La nostra esperienza all'Hogar de ancianos di Tachina


E’ passato un mese da quando siamo tornati dall’ Ecuador, e ci portiamo ancora nel cuore la magia dell’esperienza a Tachina.
Noi siamo fidanzati da qualche anno e la realtà di tutti i giorni aveva cominciato a portarci parecchie preoccupazioni e parecchi quesiti sul valore della vita che stavamo conducendo. La nostra prima esperienza di missione ha risposto a tutto.
Siamo stati accolti a Tachina davvero con il cuore dai fratelli, ma anche dai meravigliosi “nonni” ospiti dell’asilo. Noi eravamo molto preoccupati per l’accoglienza che avremo avuto da parte degli anziani, sono uomini e donne che hanno avuto vite dure, hanno vissuto esperienze davvero inimmaginabili, ma nonostante questo, e nonostante il nostro spagnolo veramente molto stentato, si sono affezionati a noi, e noi a loro.
Abbiamo imparato molte cose, abbiamo toccato con mano cosa significa donare la vita per gli altri, i fratelli sono un dono meraviglioso, per i nonni sono degli angeli, li accolgono, li nutrono e li aiutano ad affrontare la fine della loro vita con serenità.

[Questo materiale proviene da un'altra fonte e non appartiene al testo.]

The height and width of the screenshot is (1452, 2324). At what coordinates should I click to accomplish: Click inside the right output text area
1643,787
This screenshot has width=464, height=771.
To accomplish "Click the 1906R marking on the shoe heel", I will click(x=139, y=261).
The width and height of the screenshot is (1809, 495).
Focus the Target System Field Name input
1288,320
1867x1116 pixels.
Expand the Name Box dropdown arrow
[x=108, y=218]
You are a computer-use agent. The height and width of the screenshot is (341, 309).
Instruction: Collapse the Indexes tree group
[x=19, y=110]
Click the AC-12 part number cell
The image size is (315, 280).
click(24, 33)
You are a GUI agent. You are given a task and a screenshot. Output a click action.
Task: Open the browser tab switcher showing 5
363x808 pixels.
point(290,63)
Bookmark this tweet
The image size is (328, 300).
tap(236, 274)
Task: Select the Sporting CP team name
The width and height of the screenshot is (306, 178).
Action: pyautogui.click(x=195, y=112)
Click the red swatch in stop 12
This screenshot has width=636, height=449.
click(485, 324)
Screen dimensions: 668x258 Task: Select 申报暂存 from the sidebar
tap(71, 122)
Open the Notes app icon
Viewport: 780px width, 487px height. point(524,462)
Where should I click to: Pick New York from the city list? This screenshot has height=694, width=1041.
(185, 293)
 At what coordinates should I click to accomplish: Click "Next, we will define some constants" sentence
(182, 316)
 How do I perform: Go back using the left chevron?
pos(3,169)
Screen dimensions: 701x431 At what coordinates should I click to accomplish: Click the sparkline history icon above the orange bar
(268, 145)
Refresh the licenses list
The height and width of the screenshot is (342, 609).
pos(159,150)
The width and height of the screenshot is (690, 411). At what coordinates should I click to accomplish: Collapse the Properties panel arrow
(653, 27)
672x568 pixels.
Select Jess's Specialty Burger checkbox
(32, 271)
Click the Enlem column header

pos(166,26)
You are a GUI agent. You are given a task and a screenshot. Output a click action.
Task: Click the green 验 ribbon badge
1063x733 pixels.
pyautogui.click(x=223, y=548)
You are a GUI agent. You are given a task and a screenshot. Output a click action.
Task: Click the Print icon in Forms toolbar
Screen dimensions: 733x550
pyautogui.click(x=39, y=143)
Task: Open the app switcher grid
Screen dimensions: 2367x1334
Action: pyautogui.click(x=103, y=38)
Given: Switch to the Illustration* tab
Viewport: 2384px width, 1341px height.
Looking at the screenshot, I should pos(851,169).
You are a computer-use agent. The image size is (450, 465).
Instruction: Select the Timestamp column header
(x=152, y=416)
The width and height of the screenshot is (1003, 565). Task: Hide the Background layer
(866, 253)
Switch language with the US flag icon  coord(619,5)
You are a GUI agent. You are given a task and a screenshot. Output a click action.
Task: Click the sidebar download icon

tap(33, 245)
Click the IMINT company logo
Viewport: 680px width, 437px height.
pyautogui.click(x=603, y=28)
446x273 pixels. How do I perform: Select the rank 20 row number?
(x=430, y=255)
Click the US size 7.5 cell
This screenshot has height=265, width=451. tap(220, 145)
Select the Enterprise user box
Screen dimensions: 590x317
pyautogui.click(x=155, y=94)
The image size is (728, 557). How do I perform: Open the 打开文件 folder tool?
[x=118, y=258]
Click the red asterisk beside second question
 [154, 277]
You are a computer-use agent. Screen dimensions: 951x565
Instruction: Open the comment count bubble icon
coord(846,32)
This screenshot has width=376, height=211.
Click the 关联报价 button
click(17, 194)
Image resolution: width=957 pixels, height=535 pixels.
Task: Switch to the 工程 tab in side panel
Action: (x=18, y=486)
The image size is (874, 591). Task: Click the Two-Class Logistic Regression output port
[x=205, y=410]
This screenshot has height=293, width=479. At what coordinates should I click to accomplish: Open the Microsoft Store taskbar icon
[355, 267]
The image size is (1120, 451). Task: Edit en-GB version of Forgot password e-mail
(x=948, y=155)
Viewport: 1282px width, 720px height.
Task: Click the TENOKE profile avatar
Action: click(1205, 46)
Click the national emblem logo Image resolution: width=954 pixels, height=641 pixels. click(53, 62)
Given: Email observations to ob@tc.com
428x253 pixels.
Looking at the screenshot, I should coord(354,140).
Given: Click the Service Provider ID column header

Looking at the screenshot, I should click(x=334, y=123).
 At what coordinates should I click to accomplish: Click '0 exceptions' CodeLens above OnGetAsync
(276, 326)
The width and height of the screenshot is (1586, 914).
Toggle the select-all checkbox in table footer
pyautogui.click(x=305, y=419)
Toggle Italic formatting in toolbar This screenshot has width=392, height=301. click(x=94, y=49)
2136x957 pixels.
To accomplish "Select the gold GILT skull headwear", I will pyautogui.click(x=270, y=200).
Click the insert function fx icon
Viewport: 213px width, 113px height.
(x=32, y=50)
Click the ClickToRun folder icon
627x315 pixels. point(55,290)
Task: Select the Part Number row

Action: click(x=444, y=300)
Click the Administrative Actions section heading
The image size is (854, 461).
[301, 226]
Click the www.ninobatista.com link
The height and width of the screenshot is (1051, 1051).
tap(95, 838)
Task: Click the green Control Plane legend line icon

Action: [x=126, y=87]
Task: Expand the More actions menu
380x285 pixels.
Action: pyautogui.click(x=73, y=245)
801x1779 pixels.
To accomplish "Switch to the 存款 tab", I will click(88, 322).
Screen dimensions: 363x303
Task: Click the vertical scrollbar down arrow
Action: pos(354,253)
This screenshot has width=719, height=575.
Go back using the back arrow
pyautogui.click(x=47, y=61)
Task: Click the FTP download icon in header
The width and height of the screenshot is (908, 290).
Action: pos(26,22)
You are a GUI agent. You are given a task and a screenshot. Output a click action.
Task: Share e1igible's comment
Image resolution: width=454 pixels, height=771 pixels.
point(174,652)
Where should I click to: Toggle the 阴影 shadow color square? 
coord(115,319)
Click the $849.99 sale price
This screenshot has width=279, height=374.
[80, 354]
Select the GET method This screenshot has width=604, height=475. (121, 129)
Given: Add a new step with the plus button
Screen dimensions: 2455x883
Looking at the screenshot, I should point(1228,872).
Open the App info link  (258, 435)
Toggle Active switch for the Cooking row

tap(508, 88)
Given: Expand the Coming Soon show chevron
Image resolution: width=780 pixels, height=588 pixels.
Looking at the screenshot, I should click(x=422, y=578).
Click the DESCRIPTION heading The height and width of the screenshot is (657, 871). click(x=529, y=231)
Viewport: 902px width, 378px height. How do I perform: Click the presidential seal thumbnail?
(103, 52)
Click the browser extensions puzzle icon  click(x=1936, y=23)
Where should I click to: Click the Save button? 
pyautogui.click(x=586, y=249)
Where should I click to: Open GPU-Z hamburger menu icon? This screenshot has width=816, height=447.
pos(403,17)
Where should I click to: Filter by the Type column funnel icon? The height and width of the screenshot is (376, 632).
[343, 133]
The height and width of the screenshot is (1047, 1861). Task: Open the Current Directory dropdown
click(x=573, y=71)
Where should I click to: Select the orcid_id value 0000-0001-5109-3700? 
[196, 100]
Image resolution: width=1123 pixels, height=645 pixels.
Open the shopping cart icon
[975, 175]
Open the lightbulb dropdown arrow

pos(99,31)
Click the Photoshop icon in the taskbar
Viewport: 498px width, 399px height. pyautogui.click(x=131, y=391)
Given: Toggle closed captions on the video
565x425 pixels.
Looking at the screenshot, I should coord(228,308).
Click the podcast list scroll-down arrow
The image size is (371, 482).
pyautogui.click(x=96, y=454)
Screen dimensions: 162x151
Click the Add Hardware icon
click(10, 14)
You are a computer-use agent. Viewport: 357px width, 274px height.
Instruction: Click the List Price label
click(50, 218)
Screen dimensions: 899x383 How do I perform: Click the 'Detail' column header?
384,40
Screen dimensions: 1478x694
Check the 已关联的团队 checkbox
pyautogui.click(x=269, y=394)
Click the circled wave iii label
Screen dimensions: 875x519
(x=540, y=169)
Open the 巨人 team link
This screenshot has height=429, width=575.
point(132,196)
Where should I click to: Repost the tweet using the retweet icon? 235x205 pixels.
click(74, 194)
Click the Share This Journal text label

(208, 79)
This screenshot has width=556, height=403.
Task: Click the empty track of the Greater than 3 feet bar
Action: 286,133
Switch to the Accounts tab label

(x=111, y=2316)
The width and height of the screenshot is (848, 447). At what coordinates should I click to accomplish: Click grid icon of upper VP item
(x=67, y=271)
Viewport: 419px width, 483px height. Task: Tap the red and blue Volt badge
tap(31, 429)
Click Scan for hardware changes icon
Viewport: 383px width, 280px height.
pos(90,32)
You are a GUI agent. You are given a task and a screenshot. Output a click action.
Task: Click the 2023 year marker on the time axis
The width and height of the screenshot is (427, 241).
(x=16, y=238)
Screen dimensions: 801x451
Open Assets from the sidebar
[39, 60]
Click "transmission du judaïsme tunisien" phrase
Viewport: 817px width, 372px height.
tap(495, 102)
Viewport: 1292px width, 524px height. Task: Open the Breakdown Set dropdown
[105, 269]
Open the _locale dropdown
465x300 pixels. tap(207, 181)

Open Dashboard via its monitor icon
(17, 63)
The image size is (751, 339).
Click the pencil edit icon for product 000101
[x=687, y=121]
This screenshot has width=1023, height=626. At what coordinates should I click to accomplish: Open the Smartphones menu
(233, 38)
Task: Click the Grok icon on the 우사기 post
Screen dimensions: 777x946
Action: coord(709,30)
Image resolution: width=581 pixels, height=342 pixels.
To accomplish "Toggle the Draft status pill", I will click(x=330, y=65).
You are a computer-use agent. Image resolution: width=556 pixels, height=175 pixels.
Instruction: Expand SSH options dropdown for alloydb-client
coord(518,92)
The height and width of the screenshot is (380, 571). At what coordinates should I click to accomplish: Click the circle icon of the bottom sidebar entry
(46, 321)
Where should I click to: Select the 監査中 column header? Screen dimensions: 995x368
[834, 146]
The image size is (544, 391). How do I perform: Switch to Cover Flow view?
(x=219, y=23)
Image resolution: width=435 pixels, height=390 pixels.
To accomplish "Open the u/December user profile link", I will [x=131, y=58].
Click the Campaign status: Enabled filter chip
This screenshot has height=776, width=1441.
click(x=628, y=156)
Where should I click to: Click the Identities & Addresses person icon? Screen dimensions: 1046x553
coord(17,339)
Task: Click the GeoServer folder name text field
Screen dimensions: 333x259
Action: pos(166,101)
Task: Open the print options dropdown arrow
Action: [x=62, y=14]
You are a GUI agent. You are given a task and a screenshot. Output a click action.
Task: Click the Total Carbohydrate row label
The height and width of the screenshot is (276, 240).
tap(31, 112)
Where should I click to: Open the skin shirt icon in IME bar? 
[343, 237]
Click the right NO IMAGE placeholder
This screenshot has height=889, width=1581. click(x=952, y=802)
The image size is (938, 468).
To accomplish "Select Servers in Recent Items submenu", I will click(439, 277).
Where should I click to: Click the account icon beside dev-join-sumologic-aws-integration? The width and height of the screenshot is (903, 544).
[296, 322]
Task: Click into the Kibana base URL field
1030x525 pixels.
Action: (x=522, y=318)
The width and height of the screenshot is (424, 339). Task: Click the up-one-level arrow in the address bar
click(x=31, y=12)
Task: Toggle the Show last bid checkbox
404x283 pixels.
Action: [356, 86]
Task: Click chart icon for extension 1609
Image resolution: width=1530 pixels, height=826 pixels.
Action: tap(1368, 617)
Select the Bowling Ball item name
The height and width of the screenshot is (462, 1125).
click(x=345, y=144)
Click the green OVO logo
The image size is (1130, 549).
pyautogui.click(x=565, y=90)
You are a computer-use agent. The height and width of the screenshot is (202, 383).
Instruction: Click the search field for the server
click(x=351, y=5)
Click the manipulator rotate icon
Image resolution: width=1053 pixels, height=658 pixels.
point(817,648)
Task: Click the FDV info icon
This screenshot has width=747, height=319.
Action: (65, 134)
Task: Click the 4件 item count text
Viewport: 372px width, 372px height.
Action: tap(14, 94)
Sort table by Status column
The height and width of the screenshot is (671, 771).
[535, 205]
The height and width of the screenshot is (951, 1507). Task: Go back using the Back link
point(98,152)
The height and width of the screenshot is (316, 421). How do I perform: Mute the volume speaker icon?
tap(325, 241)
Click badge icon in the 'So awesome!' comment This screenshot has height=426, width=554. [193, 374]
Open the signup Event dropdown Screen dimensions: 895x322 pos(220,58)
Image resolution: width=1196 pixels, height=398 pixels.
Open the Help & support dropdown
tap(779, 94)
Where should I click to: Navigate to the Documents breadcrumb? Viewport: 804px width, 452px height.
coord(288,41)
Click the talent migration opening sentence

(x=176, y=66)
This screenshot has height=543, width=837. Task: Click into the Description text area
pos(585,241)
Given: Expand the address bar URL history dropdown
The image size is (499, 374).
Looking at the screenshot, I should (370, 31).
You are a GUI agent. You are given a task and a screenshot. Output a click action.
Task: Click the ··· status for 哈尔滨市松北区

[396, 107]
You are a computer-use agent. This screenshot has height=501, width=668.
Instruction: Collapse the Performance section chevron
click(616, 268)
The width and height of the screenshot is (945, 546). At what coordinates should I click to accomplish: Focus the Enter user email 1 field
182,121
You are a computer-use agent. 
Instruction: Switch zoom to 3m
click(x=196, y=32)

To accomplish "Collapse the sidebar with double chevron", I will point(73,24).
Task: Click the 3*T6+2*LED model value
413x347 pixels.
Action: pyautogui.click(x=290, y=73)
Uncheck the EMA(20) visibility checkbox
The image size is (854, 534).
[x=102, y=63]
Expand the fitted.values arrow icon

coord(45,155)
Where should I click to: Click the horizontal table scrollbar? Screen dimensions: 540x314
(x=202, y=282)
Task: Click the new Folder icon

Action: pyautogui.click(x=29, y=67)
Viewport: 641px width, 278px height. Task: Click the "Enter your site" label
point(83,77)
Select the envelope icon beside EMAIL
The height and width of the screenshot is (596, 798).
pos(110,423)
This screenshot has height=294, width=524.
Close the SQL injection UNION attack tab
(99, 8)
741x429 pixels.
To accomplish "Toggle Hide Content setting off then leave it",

Siamo entrati in un mondo economicamente molto povero, ne siamo usciti profondamente arricchiti… siamo tornati a casa cambiati, le priorità sono cambiate, il valore della nostra vita è cambiato. Ringrazieremo sempre dell’opportunità che abbiamo avuto di vivere questa esperienza.
Pochi giorni prima di partire per la missione abbiamo incontrato nella nostra parrocchia un prete missionario che ci ha detto che dopo questa esperienza noi saremo nuovamente tornati in missione; ne siamo rimasti stupiti e anche un po’ scettici, non pensavamo che la missione ci avrebbe richiamati. Ora che abbiamo fatto questa esperienza siamo convinti che torneremo.